With no edits of any kind, print each record that follows.

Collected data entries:
——

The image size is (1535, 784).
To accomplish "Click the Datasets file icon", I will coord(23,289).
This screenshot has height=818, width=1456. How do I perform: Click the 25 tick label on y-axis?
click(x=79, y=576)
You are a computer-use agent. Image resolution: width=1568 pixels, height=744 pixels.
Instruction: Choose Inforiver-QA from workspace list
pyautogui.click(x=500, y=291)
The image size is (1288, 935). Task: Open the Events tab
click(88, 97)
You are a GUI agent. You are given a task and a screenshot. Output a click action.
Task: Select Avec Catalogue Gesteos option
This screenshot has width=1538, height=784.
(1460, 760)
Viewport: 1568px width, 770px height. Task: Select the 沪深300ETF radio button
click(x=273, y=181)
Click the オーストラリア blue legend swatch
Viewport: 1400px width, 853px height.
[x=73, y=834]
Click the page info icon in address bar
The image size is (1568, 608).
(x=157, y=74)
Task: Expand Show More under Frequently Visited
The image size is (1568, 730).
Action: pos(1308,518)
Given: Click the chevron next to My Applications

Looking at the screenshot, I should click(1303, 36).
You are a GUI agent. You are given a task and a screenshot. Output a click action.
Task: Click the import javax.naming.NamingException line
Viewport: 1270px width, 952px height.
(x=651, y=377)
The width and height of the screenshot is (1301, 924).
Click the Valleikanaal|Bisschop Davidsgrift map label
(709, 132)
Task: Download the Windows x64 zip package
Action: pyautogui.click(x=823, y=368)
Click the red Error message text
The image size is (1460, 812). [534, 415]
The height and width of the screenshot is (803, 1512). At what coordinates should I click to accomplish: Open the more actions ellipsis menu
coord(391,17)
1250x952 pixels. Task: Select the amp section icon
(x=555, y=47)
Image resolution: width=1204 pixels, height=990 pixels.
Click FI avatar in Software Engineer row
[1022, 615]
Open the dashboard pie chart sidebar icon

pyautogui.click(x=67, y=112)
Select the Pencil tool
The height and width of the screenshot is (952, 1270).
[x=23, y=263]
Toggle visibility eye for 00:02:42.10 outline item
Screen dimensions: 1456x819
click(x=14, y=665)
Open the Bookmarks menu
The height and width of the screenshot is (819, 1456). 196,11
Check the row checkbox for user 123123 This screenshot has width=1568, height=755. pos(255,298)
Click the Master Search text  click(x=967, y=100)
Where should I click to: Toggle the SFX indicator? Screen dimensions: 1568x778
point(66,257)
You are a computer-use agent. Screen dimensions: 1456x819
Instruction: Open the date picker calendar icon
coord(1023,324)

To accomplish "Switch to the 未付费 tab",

——

EXERCISE RESULT:
The image size is (1535, 784).
To accomplish "Click the Datasets file icon", I will coord(23,289).
This screenshot has height=818, width=1456. How do I perform: Click the 25 tick label on y-axis?
click(x=79, y=576)
You are a computer-use agent. Image resolution: width=1568 pixels, height=744 pixels.
Instruction: Choose Inforiver-QA from workspace list
pyautogui.click(x=500, y=291)
The image size is (1288, 935). Task: Open the Events tab
click(88, 97)
You are a GUI agent. You are given a task and a screenshot. Output a click action.
Task: Select Avec Catalogue Gesteos option
This screenshot has width=1538, height=784.
(1460, 760)
Viewport: 1568px width, 770px height. Task: Select the 沪深300ETF radio button
click(x=273, y=181)
Click the オーストラリア blue legend swatch
Viewport: 1400px width, 853px height.
[x=73, y=834]
Click the page info icon in address bar
The image size is (1568, 608).
(x=157, y=74)
Task: Expand Show More under Frequently Visited
The image size is (1568, 730).
Action: pos(1308,518)
Given: Click the chevron next to My Applications

Looking at the screenshot, I should click(1303, 36).
You are a GUI agent. You are given a task and a screenshot. Output a click action.
Task: Click the import javax.naming.NamingException line
Viewport: 1270px width, 952px height.
(x=651, y=377)
The width and height of the screenshot is (1301, 924).
Click the Valleikanaal|Bisschop Davidsgrift map label
(709, 132)
Task: Download the Windows x64 zip package
Action: pyautogui.click(x=823, y=368)
Click the red Error message text
The image size is (1460, 812). [534, 415]
The height and width of the screenshot is (803, 1512). At what coordinates should I click to accomplish: Open the more actions ellipsis menu
coord(391,17)
1250x952 pixels. Task: Select the amp section icon
(x=555, y=47)
Image resolution: width=1204 pixels, height=990 pixels.
Click FI avatar in Software Engineer row
[1022, 615]
Open the dashboard pie chart sidebar icon

pyautogui.click(x=67, y=112)
Select the Pencil tool
The height and width of the screenshot is (952, 1270).
[x=23, y=263]
Toggle visibility eye for 00:02:42.10 outline item
Screen dimensions: 1456x819
click(x=14, y=665)
Open the Bookmarks menu
The height and width of the screenshot is (819, 1456). 196,11
Check the row checkbox for user 123123 This screenshot has width=1568, height=755. pos(255,298)
Click the Master Search text  click(x=967, y=100)
Where should I click to: Toggle the SFX indicator? Screen dimensions: 1568x778
point(66,257)
You are a computer-use agent. Screen dimensions: 1456x819
Instruction: Open the date picker calendar icon
coord(1023,324)

To accomplish "Switch to the 未付费 tab",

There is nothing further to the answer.